== QUELLENABSCHNITT

Entscheidungsstichwort (Thema)
Verschulden, Verschuldungszurechnung, Steuerberater
Leitsatz (amtlich)
Das Verschulden einer anderen als der für die Gesellschaft verantwortlich handelnden Person ist der Gesellschaft im Rahmen des § 335 Abs. 1 HGB nicht zuzurechnen.
Im Rahmen des § 335 Abs. 1 HGB schließt die rechtzeitige Beauftragung eines Steuerberaters die Annahme einer Sorgfaltspflichtverletzung nicht aus. Vielmehr ist entscheidend, ob die Gesellschaft auch die dann noch bei ihr verbleibende Überwachungspflicht erfüllt hat.
Normenkette
HGB § 335
Tenor
Die sofortige Beschwerde vom 23.07.2010 wird zurückgewiesen.
Gründe
I.
Die Beschwerdeführerin wendet sich gegen die Festsetzung eines Ordnungsgeldes von 2.500,00 EUR wegen verspäteter Einreichung der Jahresabschlussunterlagen 2007 bei dem Betreiber des elektronischen Bundesanzeigers. Das Bundesamt für Justiz hat der Beschwerdeführerin die Verhängung des Ordnungsgeldes mit Verfügung vom 17.04.2009, zugestellt am 22.04.2009, angedroht.
Dagegen hat der Beschwerdeführer/die Beschwerdeführerin Einspruch nicht eingelegt. Das Bundesamt für Justiz hat durch die angefochtene Entscheidung vom 19.07.2010 das bezeichnete Ordnungsgeld festgesetzt.

====

PFLICHTAUFGABE.
Beantworten Sie anhand des Quellenabschnitts knapp:
(a) Welche Norm ist in der Normenkette angegeben?
(b) Welche Beschwerde behandelt der Tenor, und wie wird über sie entschieden?
(c) In welcher Höhe wurde das Ordnungsgeld festgesetzt, und aus welchem Grund?

== QUELLENAUSZUG

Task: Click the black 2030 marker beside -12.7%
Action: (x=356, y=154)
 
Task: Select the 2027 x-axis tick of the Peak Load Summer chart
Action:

====

LÖSUNG.
(a) HGB § 335.
(b) Die sofortige Beschwerde vom 23.07.2010; sie wird zurückgewiesen.
(c) 2.500,00 EUR, wegen verspäteter Einreichung der Jahresabschlussunterlagen 2007 bei dem Betreiber des elektronischen Bundesanzeigers.